▶ **Records shown**:

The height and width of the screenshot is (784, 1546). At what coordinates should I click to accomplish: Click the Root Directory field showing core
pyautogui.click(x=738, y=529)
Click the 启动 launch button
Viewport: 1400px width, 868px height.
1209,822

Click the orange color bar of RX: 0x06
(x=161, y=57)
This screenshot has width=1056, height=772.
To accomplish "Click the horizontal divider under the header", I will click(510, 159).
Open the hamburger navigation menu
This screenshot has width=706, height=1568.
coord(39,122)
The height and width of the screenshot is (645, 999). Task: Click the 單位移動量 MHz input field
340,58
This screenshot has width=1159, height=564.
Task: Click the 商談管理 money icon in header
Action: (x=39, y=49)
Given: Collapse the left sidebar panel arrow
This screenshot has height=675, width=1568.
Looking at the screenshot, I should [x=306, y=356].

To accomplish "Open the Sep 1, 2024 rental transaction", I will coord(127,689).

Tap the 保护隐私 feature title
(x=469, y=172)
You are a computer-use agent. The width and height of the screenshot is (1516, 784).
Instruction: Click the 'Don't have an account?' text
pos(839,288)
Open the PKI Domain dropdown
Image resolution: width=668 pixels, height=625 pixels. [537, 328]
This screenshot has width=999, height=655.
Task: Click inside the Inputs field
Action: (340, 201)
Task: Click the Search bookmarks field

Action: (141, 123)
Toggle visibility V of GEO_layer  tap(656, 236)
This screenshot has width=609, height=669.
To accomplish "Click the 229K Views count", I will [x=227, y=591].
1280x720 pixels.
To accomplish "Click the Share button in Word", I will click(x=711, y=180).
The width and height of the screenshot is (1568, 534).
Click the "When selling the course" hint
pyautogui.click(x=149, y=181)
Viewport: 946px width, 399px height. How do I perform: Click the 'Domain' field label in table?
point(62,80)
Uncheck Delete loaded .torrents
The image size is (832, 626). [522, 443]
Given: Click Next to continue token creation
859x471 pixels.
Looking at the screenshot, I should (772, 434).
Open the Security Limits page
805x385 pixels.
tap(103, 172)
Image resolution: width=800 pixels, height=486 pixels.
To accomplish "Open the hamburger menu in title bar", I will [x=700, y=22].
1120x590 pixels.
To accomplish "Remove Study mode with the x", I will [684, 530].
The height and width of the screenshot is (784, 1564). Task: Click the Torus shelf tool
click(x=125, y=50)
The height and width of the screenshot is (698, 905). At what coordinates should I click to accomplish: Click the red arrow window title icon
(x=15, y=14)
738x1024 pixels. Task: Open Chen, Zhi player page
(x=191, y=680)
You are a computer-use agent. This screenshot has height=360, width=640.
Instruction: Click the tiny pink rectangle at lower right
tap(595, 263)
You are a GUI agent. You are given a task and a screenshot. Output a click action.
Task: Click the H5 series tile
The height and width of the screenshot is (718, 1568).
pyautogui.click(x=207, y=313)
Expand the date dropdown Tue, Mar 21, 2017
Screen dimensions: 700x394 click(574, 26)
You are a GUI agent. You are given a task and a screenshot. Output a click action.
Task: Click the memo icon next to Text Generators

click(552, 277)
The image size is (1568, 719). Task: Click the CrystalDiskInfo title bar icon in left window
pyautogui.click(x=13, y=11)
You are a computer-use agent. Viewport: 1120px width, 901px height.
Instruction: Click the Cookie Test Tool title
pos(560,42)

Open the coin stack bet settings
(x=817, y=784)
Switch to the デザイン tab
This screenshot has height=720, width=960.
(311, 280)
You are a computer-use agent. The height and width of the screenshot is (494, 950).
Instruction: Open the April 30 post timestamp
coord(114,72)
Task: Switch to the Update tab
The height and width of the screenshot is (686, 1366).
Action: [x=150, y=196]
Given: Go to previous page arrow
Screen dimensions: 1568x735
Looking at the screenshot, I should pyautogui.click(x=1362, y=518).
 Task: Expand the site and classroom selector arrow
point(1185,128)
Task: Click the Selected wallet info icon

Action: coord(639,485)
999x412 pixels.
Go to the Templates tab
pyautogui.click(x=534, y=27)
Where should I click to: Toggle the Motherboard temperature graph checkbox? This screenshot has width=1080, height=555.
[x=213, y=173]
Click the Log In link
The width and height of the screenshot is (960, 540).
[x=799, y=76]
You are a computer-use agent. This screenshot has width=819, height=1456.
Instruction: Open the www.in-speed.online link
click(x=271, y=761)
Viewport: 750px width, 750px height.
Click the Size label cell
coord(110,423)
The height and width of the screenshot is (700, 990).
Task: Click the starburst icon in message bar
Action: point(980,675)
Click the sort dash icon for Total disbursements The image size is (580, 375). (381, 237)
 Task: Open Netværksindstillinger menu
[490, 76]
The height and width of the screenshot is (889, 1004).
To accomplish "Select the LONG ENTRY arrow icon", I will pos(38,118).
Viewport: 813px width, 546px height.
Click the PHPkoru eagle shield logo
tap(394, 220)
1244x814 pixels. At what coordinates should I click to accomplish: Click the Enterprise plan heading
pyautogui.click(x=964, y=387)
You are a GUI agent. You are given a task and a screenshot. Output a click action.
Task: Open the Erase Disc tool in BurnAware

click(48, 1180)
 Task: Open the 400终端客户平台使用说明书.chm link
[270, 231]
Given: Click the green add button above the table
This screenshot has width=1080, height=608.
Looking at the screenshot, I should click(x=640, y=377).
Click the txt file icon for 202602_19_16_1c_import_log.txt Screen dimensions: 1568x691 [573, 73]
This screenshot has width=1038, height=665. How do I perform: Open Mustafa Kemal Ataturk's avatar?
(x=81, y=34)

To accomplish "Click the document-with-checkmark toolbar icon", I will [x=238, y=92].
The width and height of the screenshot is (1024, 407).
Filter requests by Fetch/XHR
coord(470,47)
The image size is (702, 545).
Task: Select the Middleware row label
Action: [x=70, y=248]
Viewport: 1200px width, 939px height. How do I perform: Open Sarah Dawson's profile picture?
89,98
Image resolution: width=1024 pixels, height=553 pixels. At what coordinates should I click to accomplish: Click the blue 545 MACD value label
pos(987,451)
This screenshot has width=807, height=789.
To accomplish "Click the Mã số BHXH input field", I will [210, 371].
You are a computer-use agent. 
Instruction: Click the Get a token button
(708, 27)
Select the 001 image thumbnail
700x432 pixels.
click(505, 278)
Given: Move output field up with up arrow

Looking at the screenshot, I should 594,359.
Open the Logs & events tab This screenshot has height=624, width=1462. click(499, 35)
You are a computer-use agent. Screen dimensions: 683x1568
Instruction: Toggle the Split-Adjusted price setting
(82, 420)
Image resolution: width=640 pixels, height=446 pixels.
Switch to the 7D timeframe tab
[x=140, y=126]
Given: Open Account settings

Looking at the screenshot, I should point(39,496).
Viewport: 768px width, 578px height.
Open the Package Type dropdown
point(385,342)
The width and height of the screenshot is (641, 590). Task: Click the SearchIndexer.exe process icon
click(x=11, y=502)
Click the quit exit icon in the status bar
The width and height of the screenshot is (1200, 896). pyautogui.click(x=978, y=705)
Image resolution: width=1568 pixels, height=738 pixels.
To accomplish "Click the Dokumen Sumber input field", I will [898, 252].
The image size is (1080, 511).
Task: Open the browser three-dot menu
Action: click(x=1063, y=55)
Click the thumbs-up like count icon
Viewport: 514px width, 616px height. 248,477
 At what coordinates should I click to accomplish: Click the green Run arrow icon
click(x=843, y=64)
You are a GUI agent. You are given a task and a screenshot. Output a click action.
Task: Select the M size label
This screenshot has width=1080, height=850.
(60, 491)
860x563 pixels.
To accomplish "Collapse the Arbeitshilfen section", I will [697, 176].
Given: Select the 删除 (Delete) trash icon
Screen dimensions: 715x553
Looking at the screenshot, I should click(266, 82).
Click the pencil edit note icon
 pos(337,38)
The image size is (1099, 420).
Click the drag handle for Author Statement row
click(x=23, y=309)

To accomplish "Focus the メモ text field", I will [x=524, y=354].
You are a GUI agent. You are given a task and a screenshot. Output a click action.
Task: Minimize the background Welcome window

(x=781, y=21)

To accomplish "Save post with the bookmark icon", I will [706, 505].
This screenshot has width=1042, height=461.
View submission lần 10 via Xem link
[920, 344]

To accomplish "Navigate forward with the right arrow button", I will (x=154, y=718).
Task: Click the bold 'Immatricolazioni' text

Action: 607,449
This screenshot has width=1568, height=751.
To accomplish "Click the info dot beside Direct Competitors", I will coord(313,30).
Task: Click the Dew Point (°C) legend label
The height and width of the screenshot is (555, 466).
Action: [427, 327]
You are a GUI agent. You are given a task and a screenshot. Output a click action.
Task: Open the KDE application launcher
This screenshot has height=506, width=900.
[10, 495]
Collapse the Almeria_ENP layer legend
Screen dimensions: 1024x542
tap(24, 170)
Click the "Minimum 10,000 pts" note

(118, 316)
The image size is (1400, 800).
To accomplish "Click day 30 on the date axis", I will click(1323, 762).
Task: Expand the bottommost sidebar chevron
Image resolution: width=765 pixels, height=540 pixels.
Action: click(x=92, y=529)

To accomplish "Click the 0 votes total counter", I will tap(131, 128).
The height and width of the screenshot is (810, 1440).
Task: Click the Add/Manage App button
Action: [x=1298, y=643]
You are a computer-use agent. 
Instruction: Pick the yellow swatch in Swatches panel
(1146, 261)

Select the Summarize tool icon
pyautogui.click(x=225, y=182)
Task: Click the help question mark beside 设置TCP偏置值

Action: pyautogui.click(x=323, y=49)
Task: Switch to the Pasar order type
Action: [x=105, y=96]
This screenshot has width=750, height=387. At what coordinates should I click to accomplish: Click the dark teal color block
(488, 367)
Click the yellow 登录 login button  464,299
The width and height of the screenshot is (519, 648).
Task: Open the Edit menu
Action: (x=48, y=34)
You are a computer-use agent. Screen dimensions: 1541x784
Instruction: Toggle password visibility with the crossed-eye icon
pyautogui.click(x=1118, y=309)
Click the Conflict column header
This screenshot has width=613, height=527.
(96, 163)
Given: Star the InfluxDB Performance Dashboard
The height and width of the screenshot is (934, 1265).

▶ **Your assignment**: Your answer should consist of each line above in which "legend" appears.

▶ **Your response**:
Task: Click the Dew Point (°C) legend label
Collapse the Almeria_ENP layer legend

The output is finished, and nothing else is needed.